Sorting CSV in Python

Python's sort works in-memory only; however, tens of thousands of lines should fit in memory easily on a modern machine. So:

import csv

def sortcsvbymanyfields(csvfilename, themanyfieldscolumnnumbers):
  with open(csvfilename, 'rb') as f:
    readit = csv.reader(f)
    thedata = list(readit)
  thedata.sort(key=operator.itemgetter(*themanyfieldscolumnnumbers))
  with open(csvfilename, 'wb') as f:
    writeit = csv.writer(f)
    writeit.writerows(thedata)

Here's Alex's answer, reworked to support column data types:

import csv
import operator

def sort_csv(csv_filename, types, sort_key_columns):
    """sort (and rewrite) a csv file.
    types:  data types (conversion functions) for each column in the file
    sort_key_columns: column numbers of columns to sort by"""
    data = []
    with open(csv_filename, 'rb') as f:
        for row in csv.reader(f):
            data.append(convert(types, row))
    data.sort(key=operator.itemgetter(*sort_key_columns))
    with open(csv_filename, 'wb') as f:
        csv.writer(f).writerows(data)

Edit:

I did a stupid. I was playing with various things in IDLE and wrote a convert function a couple of days ago. I forgot I'd written it, and I haven't closed IDLE in a good long while - so when I wrote the above, I thought convert was a built-in function. Sadly no.

Here's my implementation, though John Machin's is nicer:

def convert(types, values):
    return [t(v) for t, v in zip(types, values)]

Usage:

import datetime
def date(s):
    return datetime.strptime(s, '%m/%d/%y')

>>> convert((int, date, str), ('1', '2/15/09', 'z'))
[1, datetime.datetime(2009, 2, 15, 0, 0), 'z']

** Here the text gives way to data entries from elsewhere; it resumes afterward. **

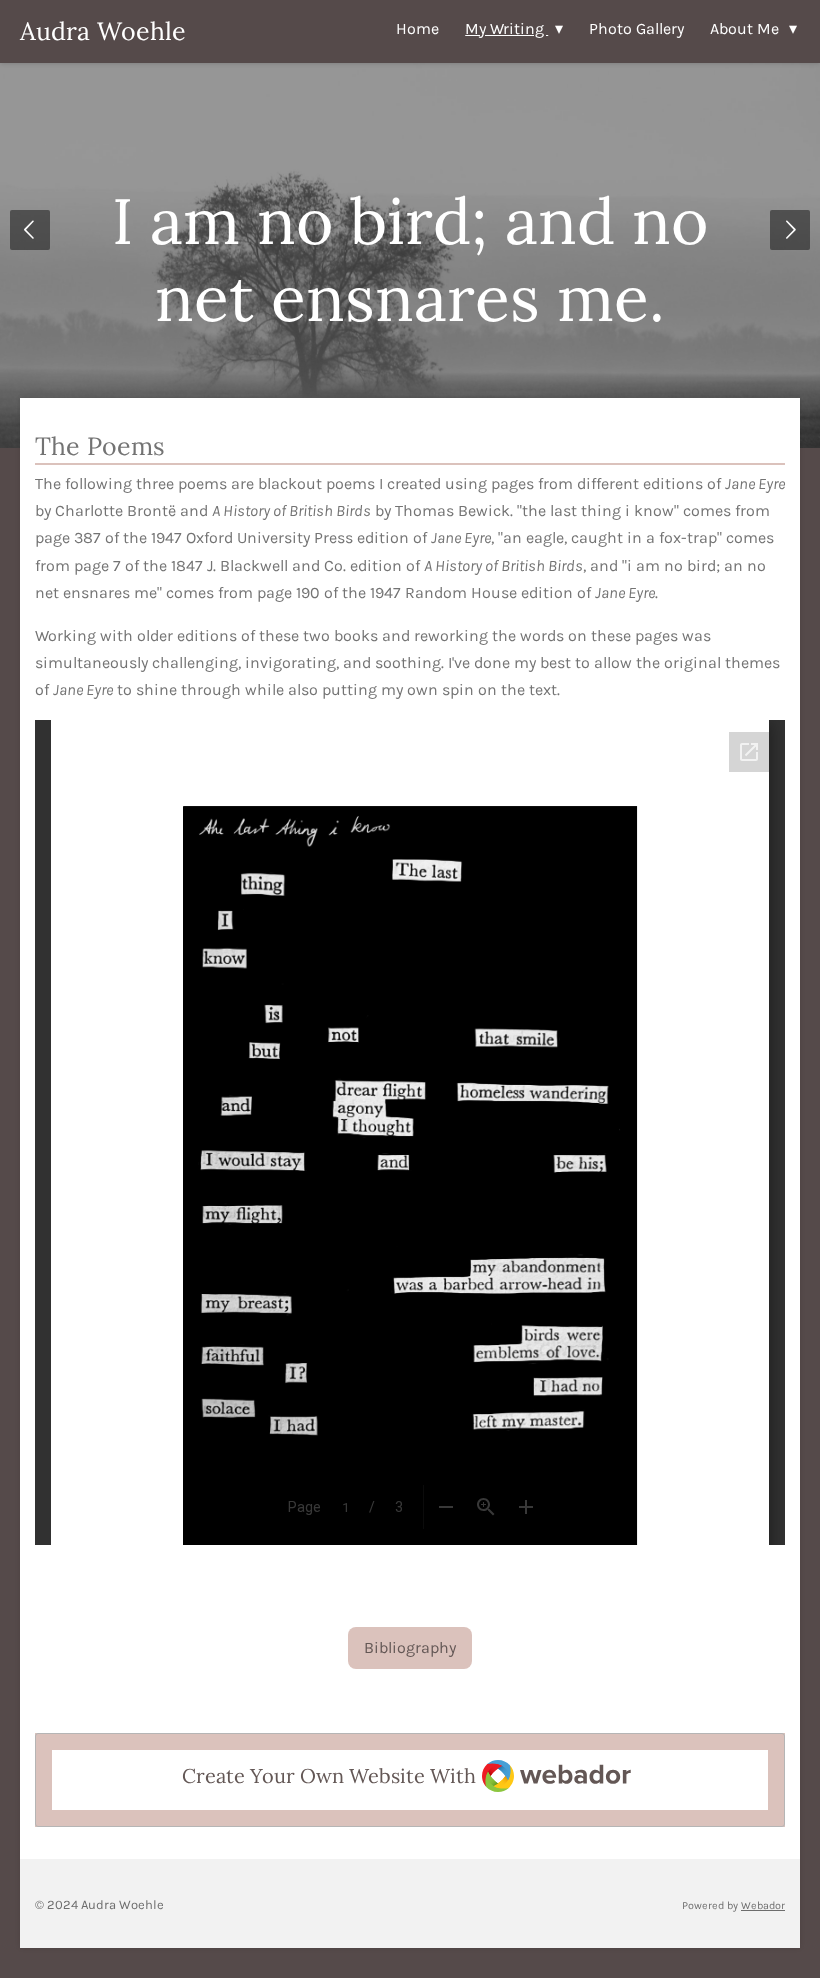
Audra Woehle (103, 31)
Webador (763, 1905)
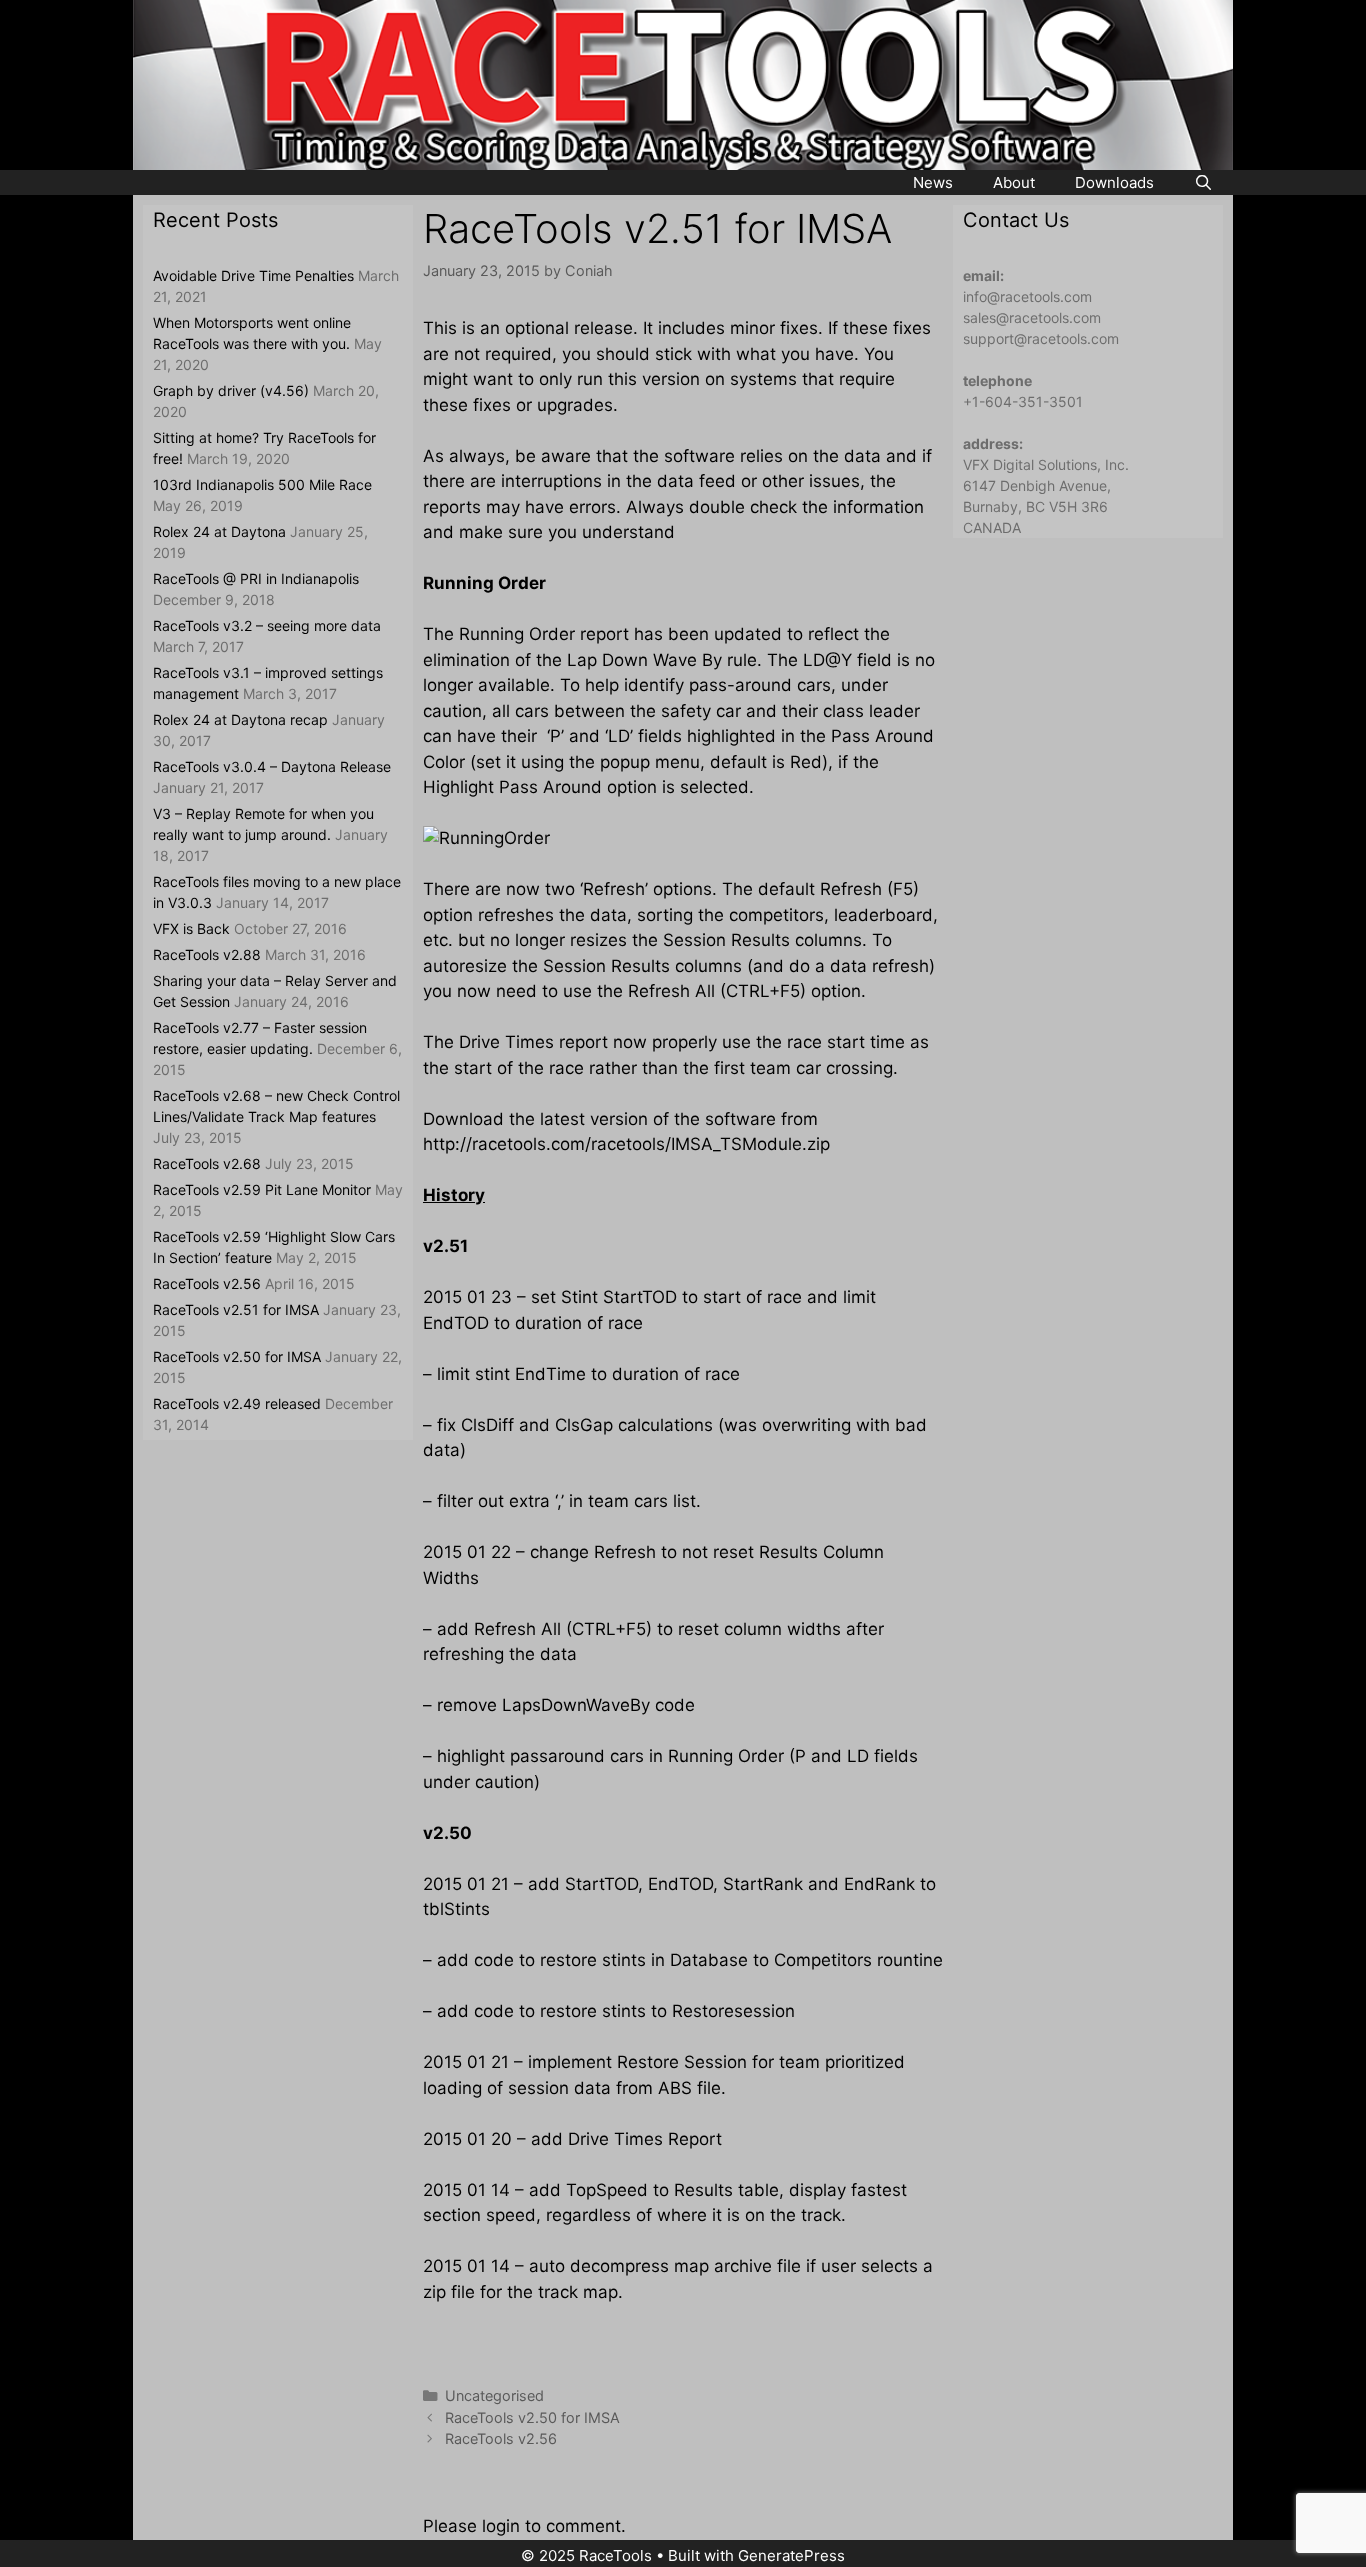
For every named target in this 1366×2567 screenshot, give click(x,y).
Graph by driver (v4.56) (231, 390)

Here's the convert() that's missing from Robert's fix of Alex's answer:

>>> def convert(convert_funcs, seq):
...    return [
...        item if func is None else func(item)
...        for func, item in zip(convert_funcs, seq)
...        ]
...
>>> convert(
...     (None, float, lambda x: x.strip().lower()),
...     [" text ", "123.45", " TEXT "]
...     )
[' text ', 123.45, 'text']
>>>

I've changed the name of the first arg to highlight that the per-columns function can do what you need, not merely type-coercion. None is used to indicate no conversion.